The ruling by stewards Ingrid Fermin, Tom Ward and George Slender, came five days after they heard seven hours of testimony over three days in a hearing at Del Mar last week requested by the jockey over a July 2 suspension. The original suspension was handed down at Hollywood Park when Valenzuela was unable to provide hair for follicle testing as directed by his conditional license to ride.

The CHRB had required the additional testing when it allowed Valenzuela to return from an earlier suspension in May.

Valenzuela testified he had not read the amended requirements of his license.

"Rather than make every effort to comply with the hair follicle testing process, (Valenzuela) found another way to evade testing and thereby violated (the license agreement)," stewards said in an official statement released by the CHRB.

Jim Ahern, the deputy attorney general representing the CHRB, called seven witnesses during the hearing – including an expert in hair testing and Valenzuela himself – in an effort to prove the initial suspension was within the rights of the stewards based on the restrictions of the jockey's conditional license.

"It is what we were arguing for and the reason we put on the extensive case we did," Ahern said. "What's missed here is that the stewards upheld their ruling (from July 2) and in a very real sense the burden of proof was on (Valenzuela).

"This case can't be looked at in isolation because of Mr. Valenzuela's extensive disciplinary history. It's now up to the CHRB to adopt or not adopt (the latest stewards ruling) and then it's up to Mr. Valenzuela and his lawyers whether they want to take it to superior court."

Valenzuela filed a lawsuit on July 16 in anticipation of an adverse decision from the stewards, Ahern said. The jockey could appeal the CHRB's administrative ruling, which is expected to come within the next few days. If denied, it could lead to request for a temporary restraining order allowing him to ride pending an appeal. If he loses that appeal, which could be heard by either an administrative law judge or the state racing commissioners, he could then again go to superior court.

There was no indication what action, if any, Valenzuela would take as of late Friday afternoon. His attorney, Neil Papiano, did not return a phone message. Papiano argued during the hearing that Valenzuela should not be deprived of his livelihood when he has not tested positive for drug use.
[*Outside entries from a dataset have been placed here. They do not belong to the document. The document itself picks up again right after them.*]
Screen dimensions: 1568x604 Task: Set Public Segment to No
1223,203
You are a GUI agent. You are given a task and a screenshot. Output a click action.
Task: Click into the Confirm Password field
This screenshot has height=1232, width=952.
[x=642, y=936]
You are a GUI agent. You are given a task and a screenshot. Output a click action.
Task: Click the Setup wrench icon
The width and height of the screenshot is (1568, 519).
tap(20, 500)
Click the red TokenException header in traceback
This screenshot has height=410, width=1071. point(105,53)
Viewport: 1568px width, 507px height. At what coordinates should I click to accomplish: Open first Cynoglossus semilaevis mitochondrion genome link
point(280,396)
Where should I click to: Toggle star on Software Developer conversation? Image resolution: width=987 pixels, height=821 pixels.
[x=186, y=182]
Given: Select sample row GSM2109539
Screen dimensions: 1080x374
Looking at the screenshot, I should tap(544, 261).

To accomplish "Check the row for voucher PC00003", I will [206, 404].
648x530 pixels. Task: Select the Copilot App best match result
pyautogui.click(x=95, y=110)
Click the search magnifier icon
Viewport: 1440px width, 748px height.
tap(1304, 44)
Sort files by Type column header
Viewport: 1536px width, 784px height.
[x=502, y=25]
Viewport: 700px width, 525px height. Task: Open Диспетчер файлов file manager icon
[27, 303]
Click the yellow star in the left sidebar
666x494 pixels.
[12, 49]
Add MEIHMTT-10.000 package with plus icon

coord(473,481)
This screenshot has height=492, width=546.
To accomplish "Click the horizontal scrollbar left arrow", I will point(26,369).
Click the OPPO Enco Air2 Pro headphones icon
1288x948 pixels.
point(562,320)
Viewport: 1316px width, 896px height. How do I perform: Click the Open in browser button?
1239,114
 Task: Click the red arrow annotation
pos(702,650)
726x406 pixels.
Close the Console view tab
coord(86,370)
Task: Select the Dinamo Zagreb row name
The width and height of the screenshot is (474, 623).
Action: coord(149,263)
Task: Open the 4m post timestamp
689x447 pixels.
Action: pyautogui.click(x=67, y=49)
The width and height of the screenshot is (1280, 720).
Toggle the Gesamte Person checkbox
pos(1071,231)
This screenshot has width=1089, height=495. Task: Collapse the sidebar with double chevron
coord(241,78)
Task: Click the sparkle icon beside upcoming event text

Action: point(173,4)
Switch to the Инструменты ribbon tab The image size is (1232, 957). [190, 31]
He also contended that the CHRB had failed to provide the requirements for hair follicle testing so that the jockey could fully comply.

"The issue of safety on the racetrack includes jockeys, exercise riders, pony riders, outriders and, of course, the horses," the stewards' official statement said. "These obligations cannot be compromised. (Valenzuela) has been a talented jockey for many years, but it is evident that he has failed to learn that he must be held accountable for the consequences of his behavior."